Required work:
No pictures, no extra lines: copy exactly from the line with "Select the North Adana tan square on the map" through the end of the entries.

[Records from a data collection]
========

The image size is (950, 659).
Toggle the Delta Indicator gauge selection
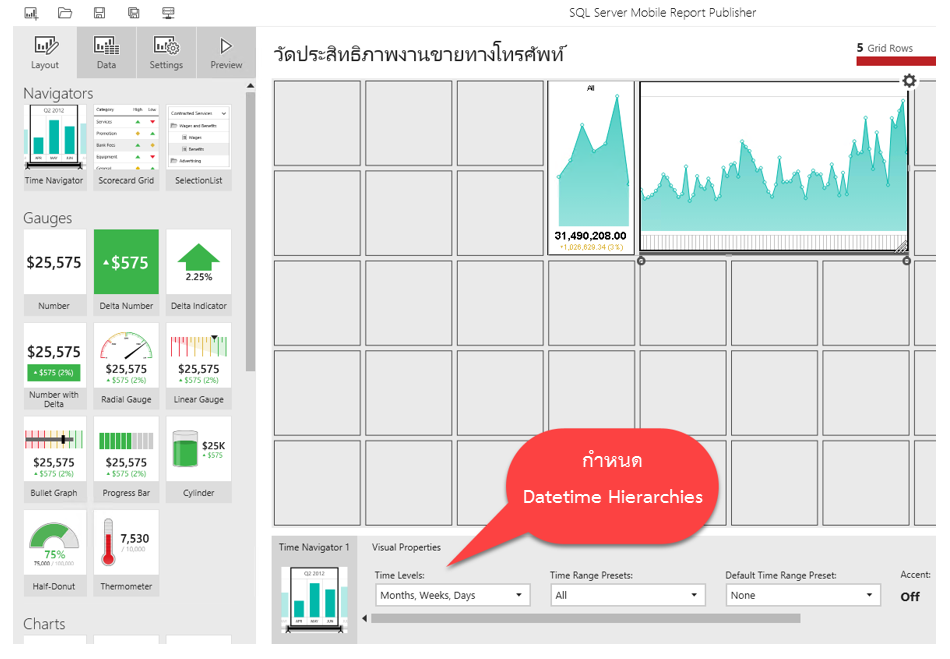pyautogui.click(x=198, y=265)
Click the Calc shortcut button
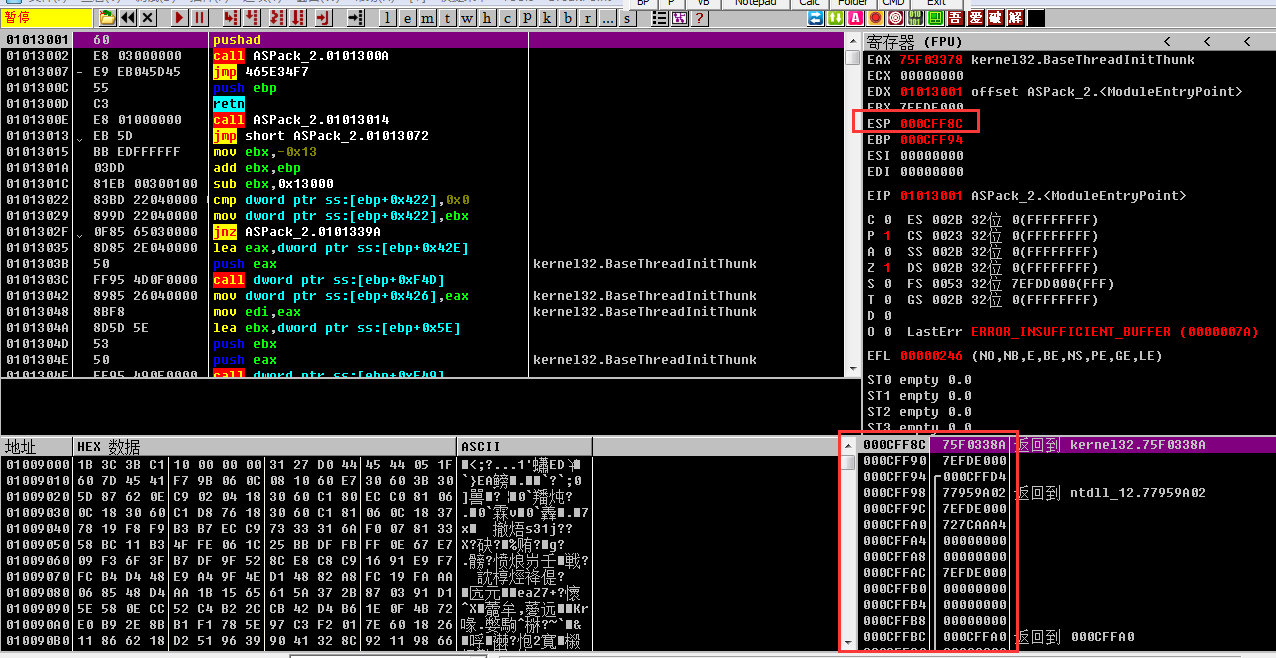Screen dimensions: 1276x658 click(x=808, y=3)
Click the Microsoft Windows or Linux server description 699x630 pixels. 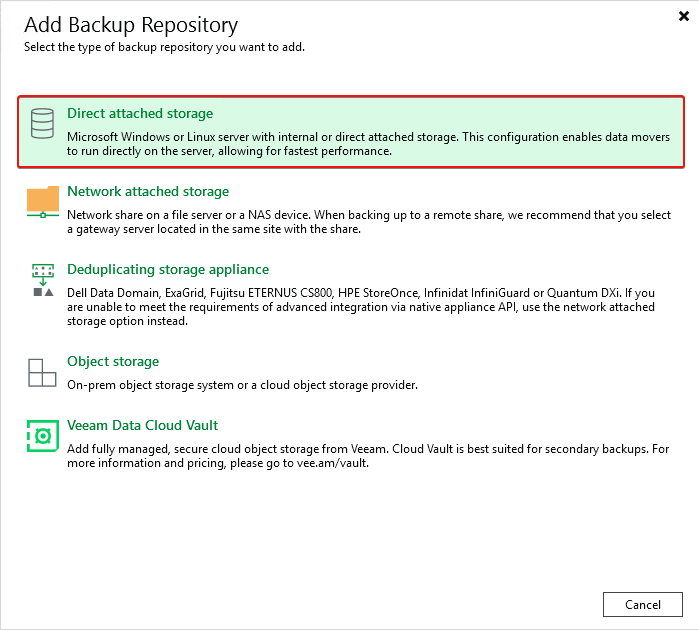tap(368, 143)
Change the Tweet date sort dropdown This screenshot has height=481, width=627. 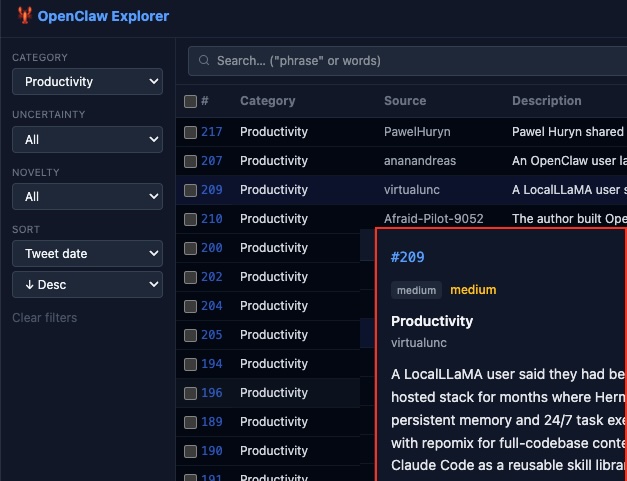(87, 254)
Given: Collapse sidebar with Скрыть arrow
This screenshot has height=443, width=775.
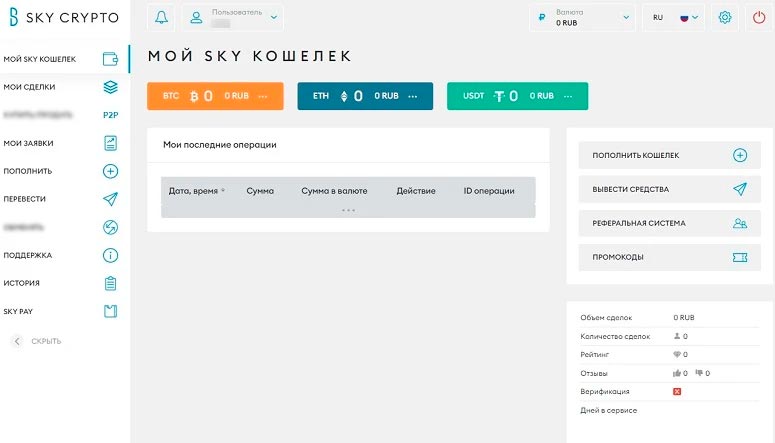Looking at the screenshot, I should click(x=17, y=341).
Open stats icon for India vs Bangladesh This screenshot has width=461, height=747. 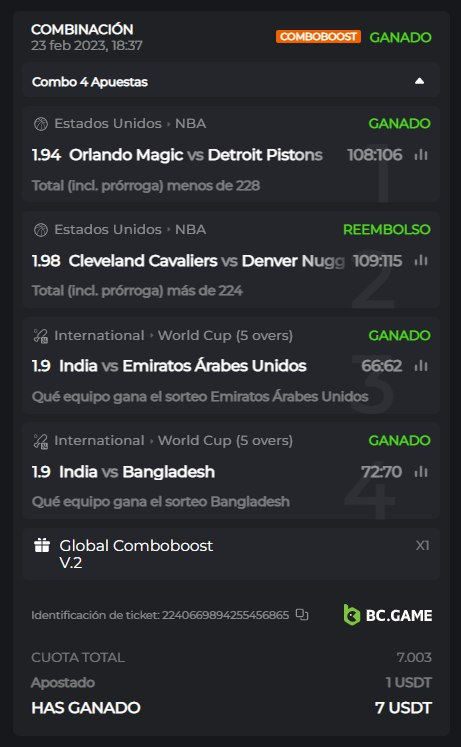[421, 472]
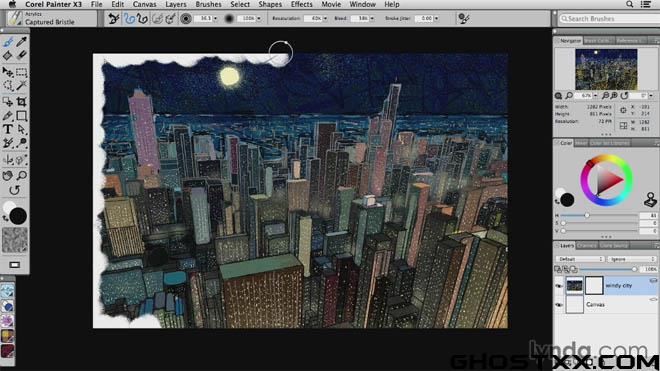
Task: Open the brush size dropdown arrow
Action: [216, 19]
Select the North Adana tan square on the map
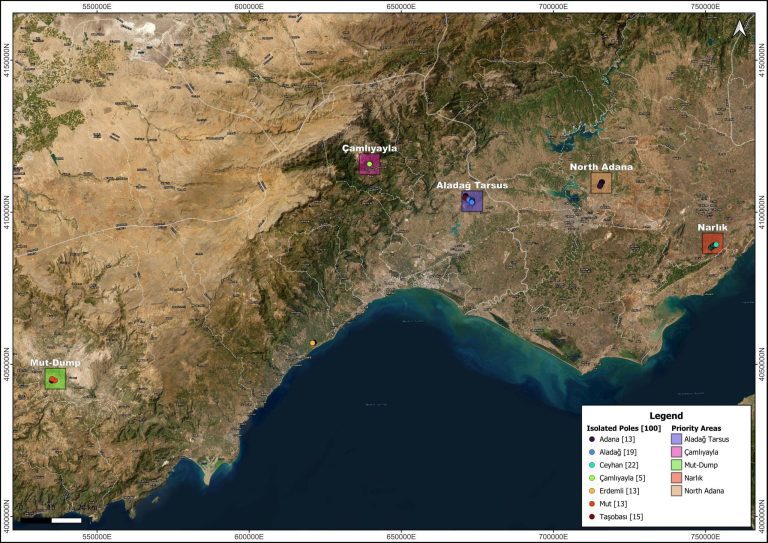The width and height of the screenshot is (768, 543). [x=600, y=183]
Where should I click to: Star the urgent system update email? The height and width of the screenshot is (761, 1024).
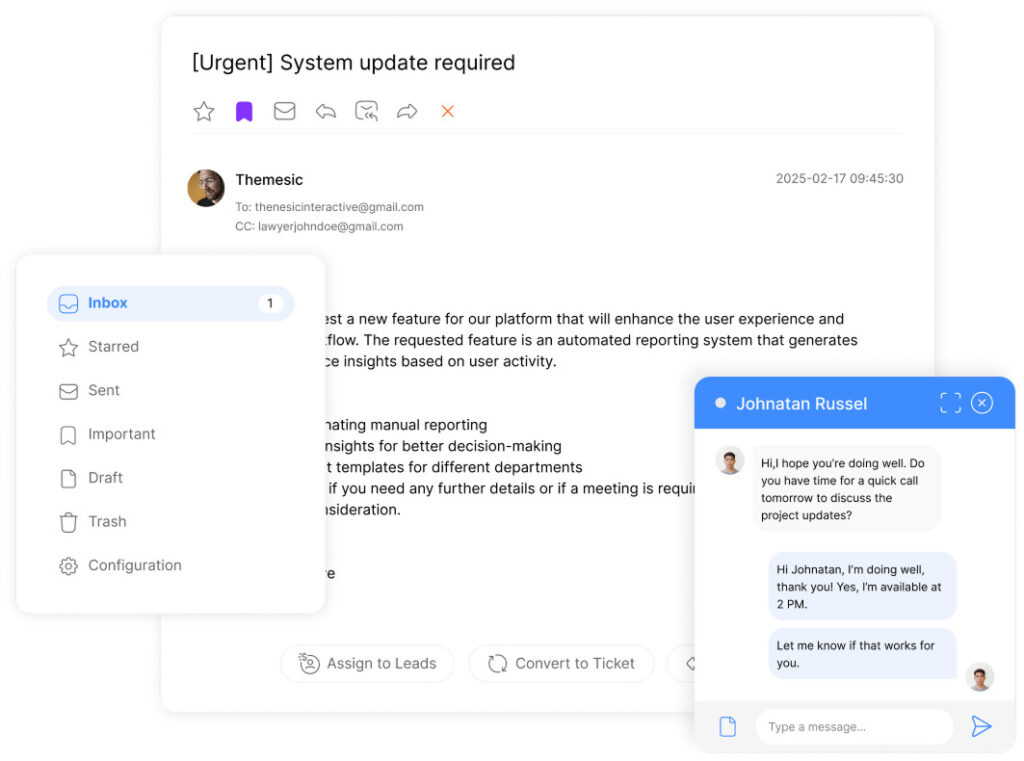click(x=204, y=111)
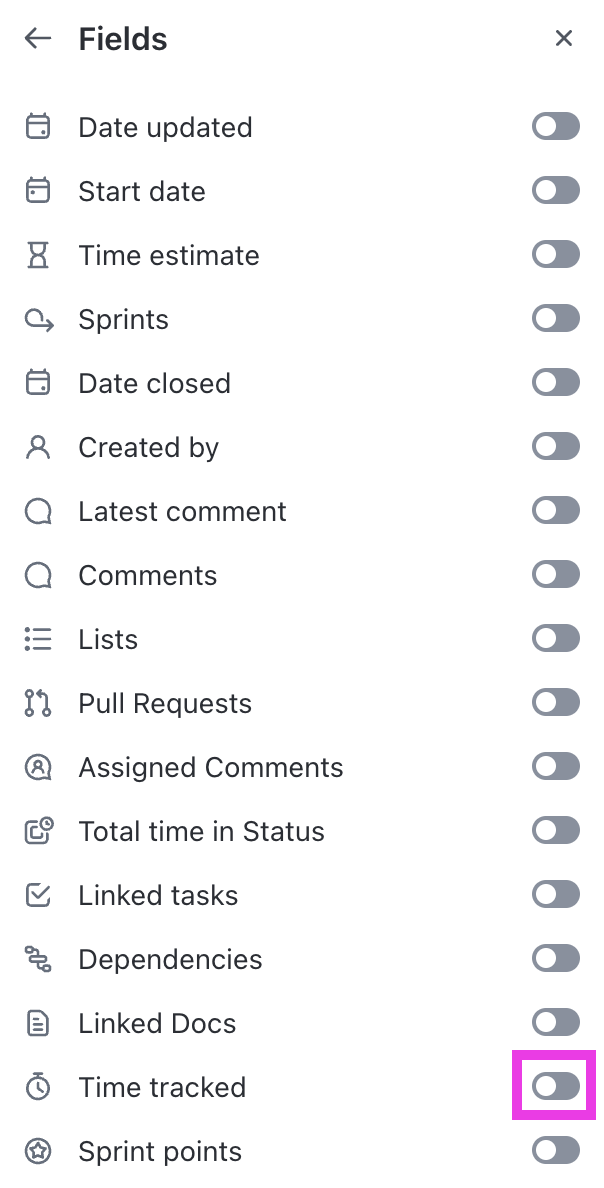The height and width of the screenshot is (1188, 604).
Task: Select the Total time in Status icon
Action: click(x=38, y=831)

========

Task output:
Select the North Adana tan square on the map
The width and height of the screenshot is (768, 543). [x=600, y=183]
Where should I click to: Star the urgent system update email? The height and width of the screenshot is (761, 1024).
click(x=204, y=111)
The height and width of the screenshot is (1188, 604).
Task: Select the Total time in Status icon
Action: click(x=38, y=831)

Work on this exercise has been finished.